We are booking another cruise - this time for a Continuing Legal Education seminar. Yea, it is one of those screwy deals that the tax law allows - you can go to Hawaii for a law conference and write off all or part of the trip as "client development" and "business expense".
This trip, however, was booked through the State Bar CLE seminar, which in turn, used a travel agent. So now, in addition to dealing with the cruise line's website, I have to deal with the CLE people, the travel agent, and when I call the cruise line, their "group reservation site".
Things are not so simple this way.
Back in the day, travel agents were a pretty good deal. Airlines and hotels and cruise lines paid them as a percentage of ticket price, so there was no direct cost to you, the consumer, for booking through an agent. Today, airlines are locked in fare battles, and booking through an agent often means paying an extra fee.
And given the nature of the Internet, booking a flight through an agent often makes no sense. You can go online, shop fares and book reservations using the same computer network agents use, basically.

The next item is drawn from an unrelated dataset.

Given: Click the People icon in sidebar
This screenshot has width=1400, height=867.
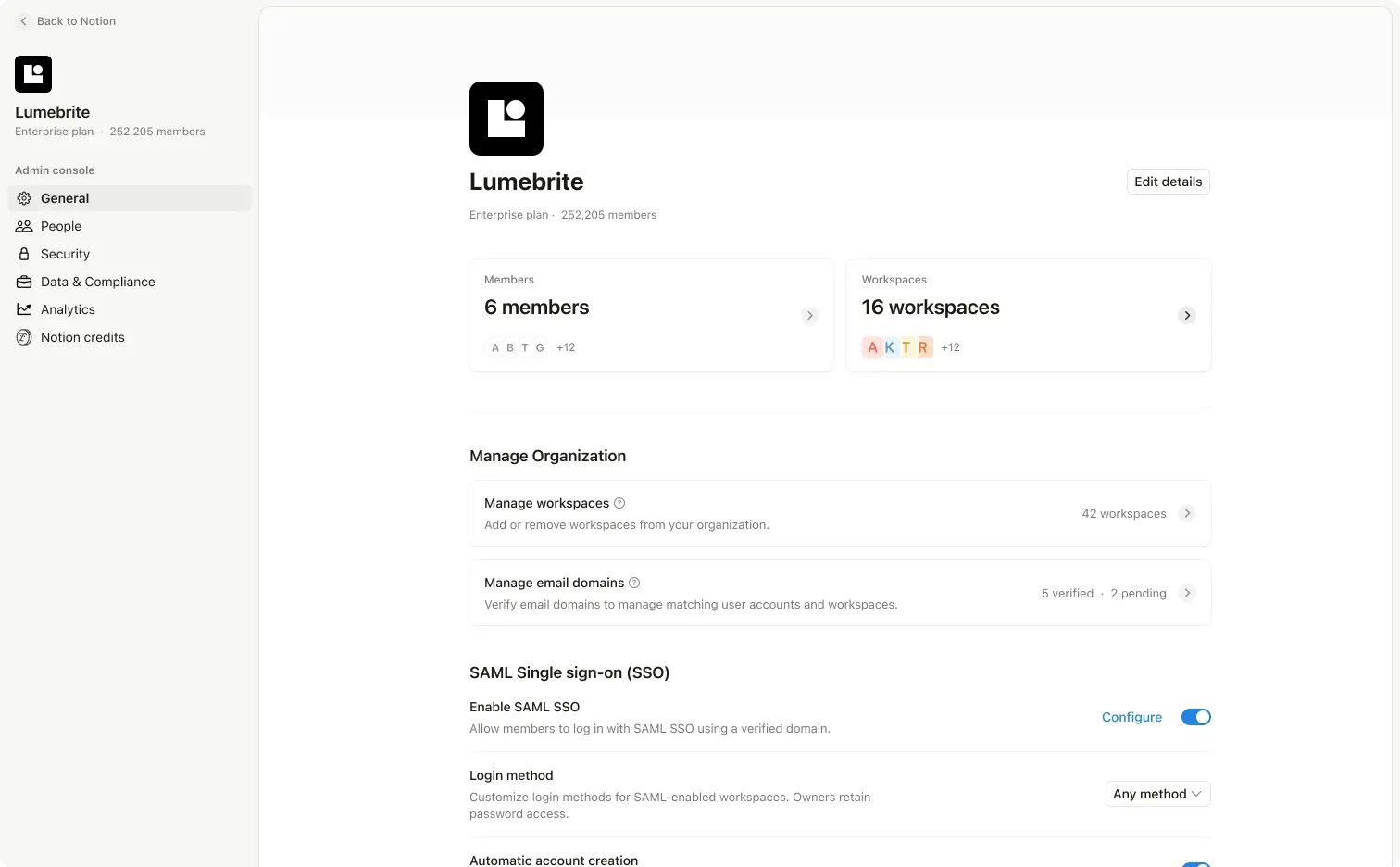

The odds of a travel agent getting you "a better deal" than booking directly online yourself, are slim.
For example, to go on this cruise next week, we need to fly to Ft. Lauderdale. The travel agent offers a "great deal" on airfare, but of course, it isn't much of a deal. And the agent isn't that interested in booking it, as it is just a big hassle, and they make maybe $10 on it - which they have to charge you. It is just easier to go to the Southwest airlines website and book it yourself - it takes only minutes. So the agents themselves end up negating the whole "one stop shopping" deal.
And as a result, the travel agent business has been hit hard. With a dwindling client base and decreasing revenues, it is hard to make a living as a travel agent these days. Two decades ago, even the smallest town might have a local travel agent - advertising in the local paper. But today, the business has shrunk considerably - and specialized.
The traditional travel agent who takes customers off the street and plans vacations, has pretty much gone away. The remaining agents often specialize in group tours or special promotions - setting up a trip, for example, for the 200 top salesmen at a particular company. Agents CAN save money when booking in bulk like that - and you need someone to attend to all the details.
But for the individual, they are not a cost savings, and in fact a cost increase. And since you don't represent a big profit center for them, their service often sucks. Compounding this is the fact that once you book through an agent - as with my experience - you might sometimes be locked out of the airline, hotel, or cruise line websites and be told to "contact your friendly travel agent!" instead.
Of course, there are new types of computerized travel agents out there - sited like Orbitz, Travelocity, and Priceline. These online travel agents (which is what they are) offer to get you a "deal" on airfare, hotel, and rental car. However, from my experience, their "deals" are often within a dollar or two of the airline's website, the hotel's website, or the rental car agency's website. And of course, there is a good reason for this.
These travel companies (hotels, airlines, rental car agencies) have to pay the travel agent sites a commission on each sale (yea, everything on the Internet is free, but someone ends up paying for it all - just be sure to figure out who, and in most cases, it is you). So a $99 flight, booked through an online travel site might net them $89, after commission. The airline would prefer to sell you that ticket for the same price you pay Orbitz, and pocket that $10 extra.
Sure, back in the day, when airlines quoted outrageous fees for airfare, and discounts were few and far between, it made sense to use an agent. But today? There is not a lot "there" there in terms of discounts. But there is a lot of hassle.
I am not anti-travel agent, but just stating the hard facts of reality. Sure, back in the day, when only Agents had access to the Sabre computer network, and knew how to use its arcane commands and print out tickets on "airline ticket stock" (which was like cash), a travel agent made sense. And since they were a short walk from your place of work, or a short drive from home, they were convenient as well.
But today, they are just a hindrance - a layer of abstraction between you and the ultimate database. So you end up playing "telephone operator" with some low-paid intermediary, rather than accessing the database directly.
It is, in a way, like the Agency model for Car insurance. You can call the ditz-brained "associate" at the local State Farm agency, and get the wrong information, or go right online to GEICO and just see the data for yourself. Putting additional humans-in-the-loop does not increase reliability, but rather decreases it.